The major problem with the coop share approach is that, outside of New York City, it's tremendously hard to get a loan to buy a coop share. Very few banks do these, and usually at terrible interest rates.

Some places have gotten around this by having a rich benefactor who buys a big building and rents it, but individuals lose out on the financial benefits of homeownership. In addition, it is probably also illegal under the Fair Housing Act to choose your renters if there are separate units.

The other difficulties with cohousing are largely around community building, which you've probably seen plenty of with rationalist houses, so I won't belabor the point on that.

Comment author: evand 18 March 2017 10:22:17PM 1 point [-]

On the legality of selecting your buyers: What if you simply had a HOA (or equivelent) with high dues, that did rationalist-y things with the dues? Is that legal, and do you think it would provide a relevant selection effect?

Comment author: gjm 17 February 2017 01:33:25PM 11 points [-]

I thought the usual claim was not "immigration increases total GDP" but "immigration increases per-capita GDP". Random example: this paper which, full disclosure, I have not read but only looked at the abstract linked.

I'm not sure any measure of GDP (total or per capita) is a great way of assessing immigration. Consider the following scenarios:

  • A scenario like Phil's: An immigrant moves from a poor country to a rich country. They somehow become less productive when they do this, and earn less than they did before. But their income is positive, so the total GDP of the rich country goes up.
  • A scenario showing the opposite problem: An immigrant moves from a poor country to a rich country.

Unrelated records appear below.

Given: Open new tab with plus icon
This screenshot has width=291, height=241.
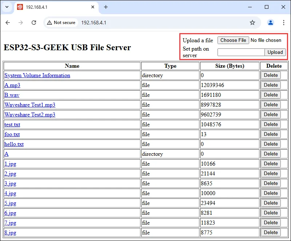Looking at the screenshot, I should click(106, 7).

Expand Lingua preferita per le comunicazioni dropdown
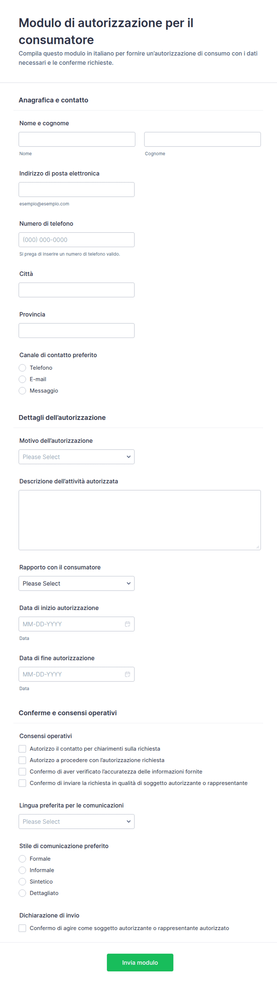coord(77,821)
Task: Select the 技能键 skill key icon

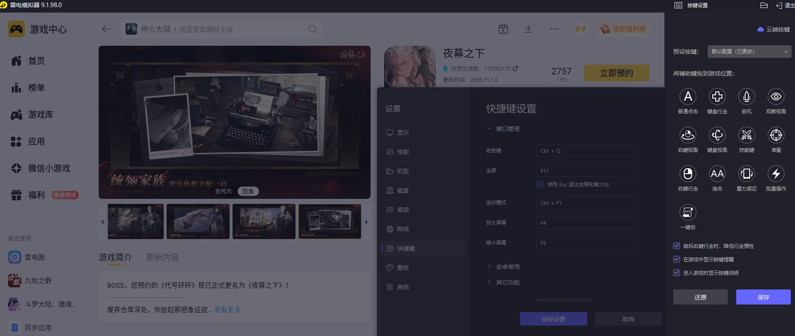Action: click(746, 135)
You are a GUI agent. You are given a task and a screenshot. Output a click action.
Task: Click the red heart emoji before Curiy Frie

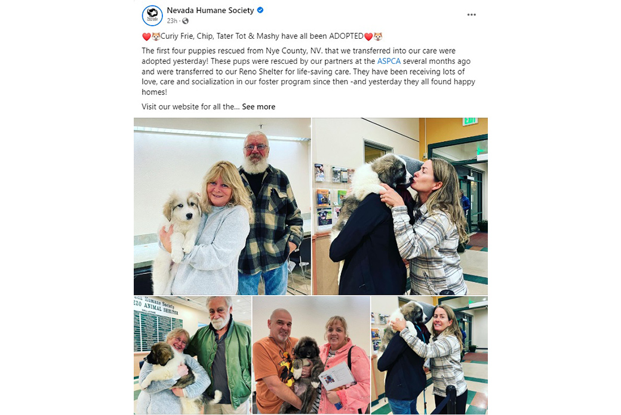pos(146,36)
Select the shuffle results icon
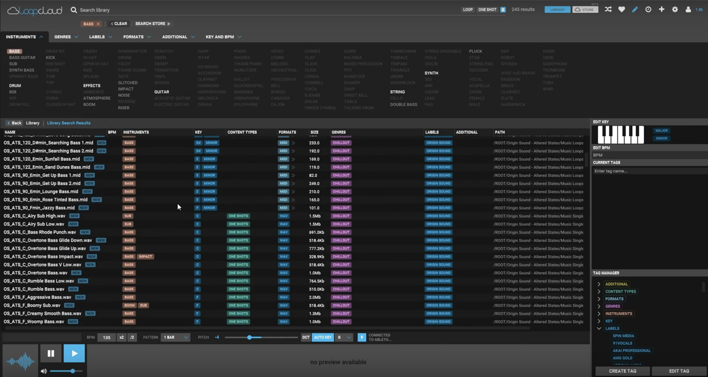The image size is (708, 377). click(x=608, y=9)
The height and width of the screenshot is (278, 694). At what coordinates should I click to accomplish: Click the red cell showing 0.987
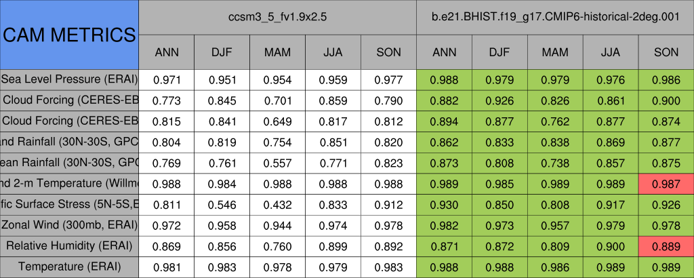666,183
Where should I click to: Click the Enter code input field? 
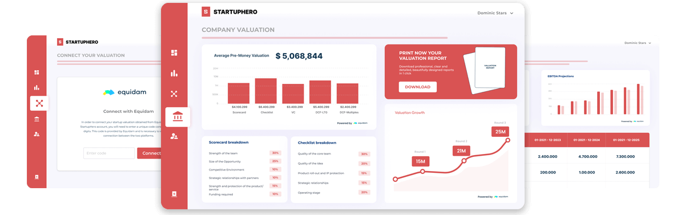[x=109, y=153]
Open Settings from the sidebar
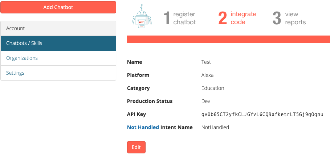This screenshot has height=161, width=330. click(x=15, y=73)
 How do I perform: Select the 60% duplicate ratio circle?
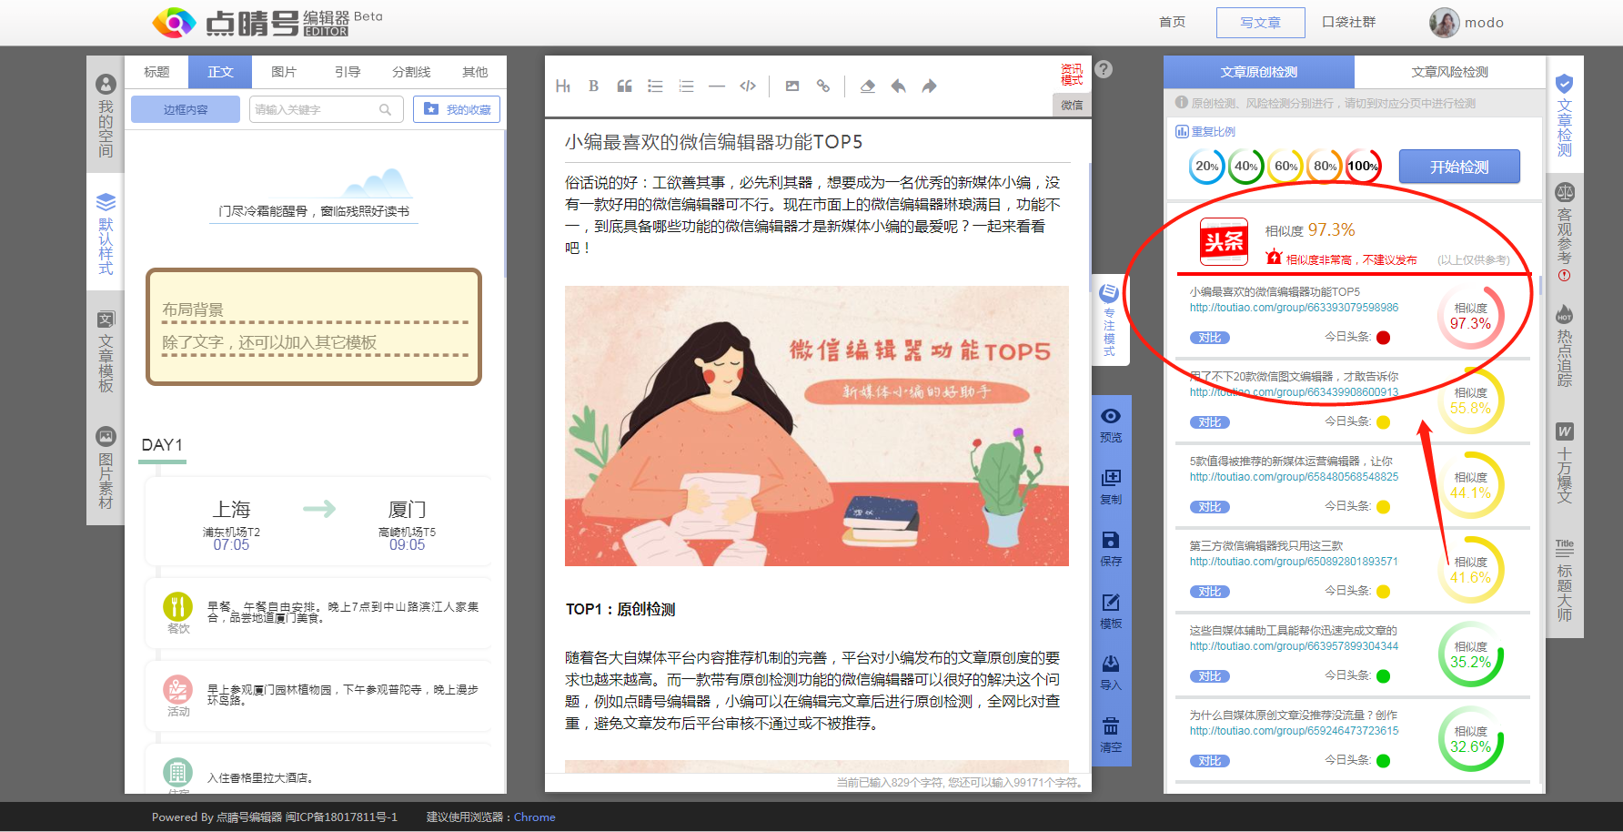tap(1285, 167)
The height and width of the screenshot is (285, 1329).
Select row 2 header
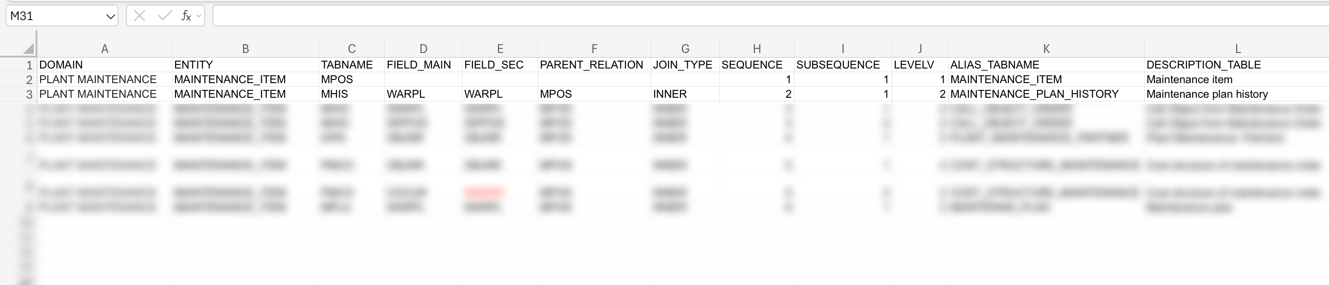coord(29,80)
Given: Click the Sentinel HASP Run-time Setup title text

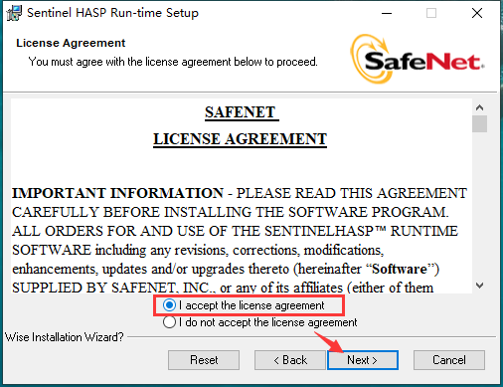Looking at the screenshot, I should tap(112, 13).
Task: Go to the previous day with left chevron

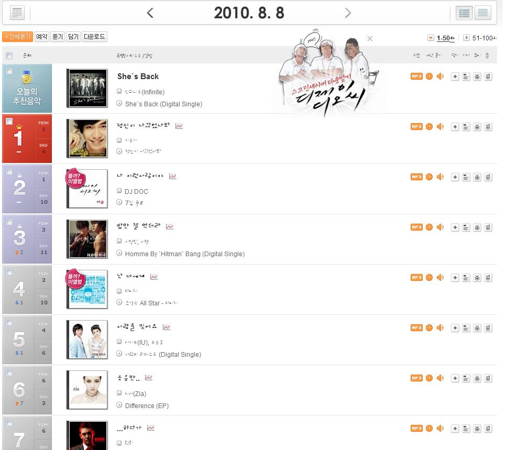Action: [150, 13]
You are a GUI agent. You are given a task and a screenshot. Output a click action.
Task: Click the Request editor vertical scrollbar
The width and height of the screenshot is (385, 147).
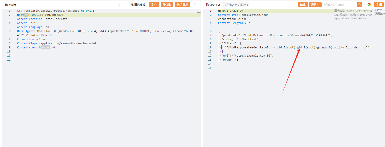pyautogui.click(x=199, y=76)
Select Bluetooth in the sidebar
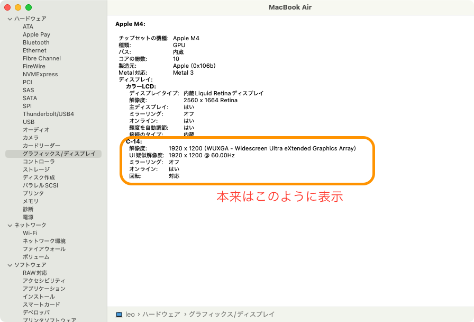Screen dimensions: 474x322 [36, 42]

In the rich country they earn less than the average person there, but more than they did before. The immigrant is better off. The other inhabitants of the rich country are (in total) better off. But per capita GDP has gone down.

It seems to me that to avoid Simpson's-Paradox-like confusion what we really want to know is: when some people migrate from country A to country B, what happens to (1) the total "GDP" of just the people who were already in country B and (2) the total "GDP" of just the people who moved from country A? We might also care about (3) the total "GDP" of those who remain in country B. My guess, FWIW, is that #1 and #2 both go up while #3 goes down.

Comment author: evand 19 February 2017 06:35:19PM 1 point [-]

We might also want to compute the sum of the GDP of A and B: does that person moving cause more net productivity growth in B than loss in A?